Objective 1
Rename "screenshot" to "image" in the records, starting at the line that contains "Screen dimensions: 239x198" and ending at the last line of the records, and keep everything else unchanged.

Supplied text

⟨

Abbott and Costello Meet Frankenstein (1948)
May 23, 2012 - 7:30 pm

New print!

Francis (1950)

Directd by Arthur Lubin

Former actor Arthur Lubin had directed over 40 features—most of them B pictures, with an occasional A picture like the 1943 Technicolor version of Phantom of the Opera—when he approached Universal in 1949 with a proposal for a World War II comedy about a talking Army mule named Francis. Contract actor Donald O’Connor starred as Peter Stirling, an inept second lieutenant who is rescued on the battlefield by the mule at the film’s outset, only to be serially committed and released from the mental ward by unbelieving superiors whenever he explains Francis’ role in his subsequent adventures. (In the time-honored tradition of supernatural fantasies, Francis only talks to Peter and only when no one else can hear them.) The mule’s voice was supplied by veteran character actor Chill Wills, a fact Universal tried to keep a secret, perhaps to little avail given the familiarity of Wills’s voice to audiences at the time. Lubin always refused to divulge how he got the mule’s mouth movements to match his dialogue—although there were rumors that liberal applications of peanut butter were required.

Francis returned a healthy profit of $2 million on an expenditure of $125,000, and was credited with rescuing Universal from bankruptcy at a time when all the Hollywood studios were reeling from the impact of television. Universal released six more modestly budgeted Francis comedies between 1951 and 1956. Lubin directed and O’Connor and Wills starred in all but the last feature, Francis in the Haunted House. O’Connor, whose career on loan from Universal during the same period included acclaimed performances in Singin’ in the Rain (1951), Call Me Madam (1953) and Irving Berlin’s There’s No Business Like Show Business (1954), always chafed at being trapped in a series where, as he put it, the mule got more fan mail than he did. After 1957, Lubin worked almost exclusively in television, where he recycled the talking animal formula in the popular series Mr. Ed, producing and directing over 140 episodes between 1961 and 1966.

—Charles Hopkins

Universal-International Pictures. Producer: Robert Arthur. Based on the novel by David Stern. Screenwriter: David Stern. Cinematographer: Irving Glassberg. Editor: Milton Carruth. Cast: Donald O’Connor, Patricia Medina, ZaSu Pitts, Ray Collins, John McIntire.

⟩

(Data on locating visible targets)
⟨

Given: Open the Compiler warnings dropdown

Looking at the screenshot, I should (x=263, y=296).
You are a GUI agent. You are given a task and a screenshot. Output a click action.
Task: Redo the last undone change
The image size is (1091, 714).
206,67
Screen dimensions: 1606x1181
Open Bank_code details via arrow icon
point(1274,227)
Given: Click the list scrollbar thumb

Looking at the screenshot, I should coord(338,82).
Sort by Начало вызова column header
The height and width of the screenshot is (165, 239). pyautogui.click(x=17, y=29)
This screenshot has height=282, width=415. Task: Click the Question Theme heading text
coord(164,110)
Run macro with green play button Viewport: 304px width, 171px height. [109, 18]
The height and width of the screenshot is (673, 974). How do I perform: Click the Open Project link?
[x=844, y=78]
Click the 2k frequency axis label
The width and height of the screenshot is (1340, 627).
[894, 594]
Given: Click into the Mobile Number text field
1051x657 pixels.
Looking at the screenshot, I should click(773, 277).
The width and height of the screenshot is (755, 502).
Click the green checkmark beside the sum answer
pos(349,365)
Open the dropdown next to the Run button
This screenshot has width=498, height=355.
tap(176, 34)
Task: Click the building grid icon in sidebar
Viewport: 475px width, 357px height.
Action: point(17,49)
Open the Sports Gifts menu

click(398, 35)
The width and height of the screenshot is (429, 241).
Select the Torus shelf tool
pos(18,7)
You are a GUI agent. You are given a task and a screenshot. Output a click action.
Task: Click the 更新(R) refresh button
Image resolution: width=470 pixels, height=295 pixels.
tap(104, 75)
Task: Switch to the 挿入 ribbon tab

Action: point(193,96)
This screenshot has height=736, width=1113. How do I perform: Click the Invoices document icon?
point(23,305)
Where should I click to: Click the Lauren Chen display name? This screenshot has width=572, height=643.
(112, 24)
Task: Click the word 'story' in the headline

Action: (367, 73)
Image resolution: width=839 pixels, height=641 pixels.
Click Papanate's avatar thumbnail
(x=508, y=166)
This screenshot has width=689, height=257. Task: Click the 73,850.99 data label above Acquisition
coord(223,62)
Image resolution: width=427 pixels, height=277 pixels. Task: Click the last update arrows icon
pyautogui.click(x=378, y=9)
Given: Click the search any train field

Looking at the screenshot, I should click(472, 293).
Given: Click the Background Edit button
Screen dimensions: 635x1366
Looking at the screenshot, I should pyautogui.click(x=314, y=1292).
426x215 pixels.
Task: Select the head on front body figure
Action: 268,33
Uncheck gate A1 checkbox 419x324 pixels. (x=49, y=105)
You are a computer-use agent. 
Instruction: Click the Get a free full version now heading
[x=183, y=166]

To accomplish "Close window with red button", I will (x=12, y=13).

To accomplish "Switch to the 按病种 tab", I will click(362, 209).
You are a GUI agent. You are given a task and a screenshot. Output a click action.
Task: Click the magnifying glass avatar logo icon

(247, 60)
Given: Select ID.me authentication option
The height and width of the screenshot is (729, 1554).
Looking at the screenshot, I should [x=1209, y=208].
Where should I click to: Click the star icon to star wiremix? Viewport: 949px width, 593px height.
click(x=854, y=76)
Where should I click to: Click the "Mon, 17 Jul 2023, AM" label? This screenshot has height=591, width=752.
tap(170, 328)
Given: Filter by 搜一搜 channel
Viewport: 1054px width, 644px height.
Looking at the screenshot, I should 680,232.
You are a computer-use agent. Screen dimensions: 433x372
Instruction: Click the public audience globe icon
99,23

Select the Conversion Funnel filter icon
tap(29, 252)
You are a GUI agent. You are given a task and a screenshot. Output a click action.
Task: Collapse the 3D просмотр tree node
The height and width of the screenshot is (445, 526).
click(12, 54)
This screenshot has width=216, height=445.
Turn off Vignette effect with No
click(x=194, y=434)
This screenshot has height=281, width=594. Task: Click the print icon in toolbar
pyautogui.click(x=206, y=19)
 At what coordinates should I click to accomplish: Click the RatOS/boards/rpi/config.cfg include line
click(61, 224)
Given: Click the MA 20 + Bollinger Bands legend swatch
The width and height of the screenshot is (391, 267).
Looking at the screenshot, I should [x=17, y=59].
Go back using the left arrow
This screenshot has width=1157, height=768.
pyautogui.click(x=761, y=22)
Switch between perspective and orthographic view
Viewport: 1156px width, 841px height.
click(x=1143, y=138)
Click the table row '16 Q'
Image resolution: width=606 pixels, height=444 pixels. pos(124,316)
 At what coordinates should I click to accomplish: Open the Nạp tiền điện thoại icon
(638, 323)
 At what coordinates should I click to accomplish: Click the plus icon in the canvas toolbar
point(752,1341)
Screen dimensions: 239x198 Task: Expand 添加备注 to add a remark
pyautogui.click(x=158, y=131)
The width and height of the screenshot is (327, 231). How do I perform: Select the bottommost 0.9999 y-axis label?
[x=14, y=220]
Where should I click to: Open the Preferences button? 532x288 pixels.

⟩

Objective 2
In the film notes, what profit did Francis return, and on what expenditure?

Reply 1
Screen dimensions: 239x198 Task: Expand 添加备注 to add a remark
pyautogui.click(x=158, y=131)
The width and height of the image is (327, 231). How do I perform: Select the bottommost 0.9999 y-axis label?
[x=14, y=220]
Where should I click to: Open the Preferences button? 532x288 pixels.

Reply 2
A profit of $2 million on an expenditure of $125,000.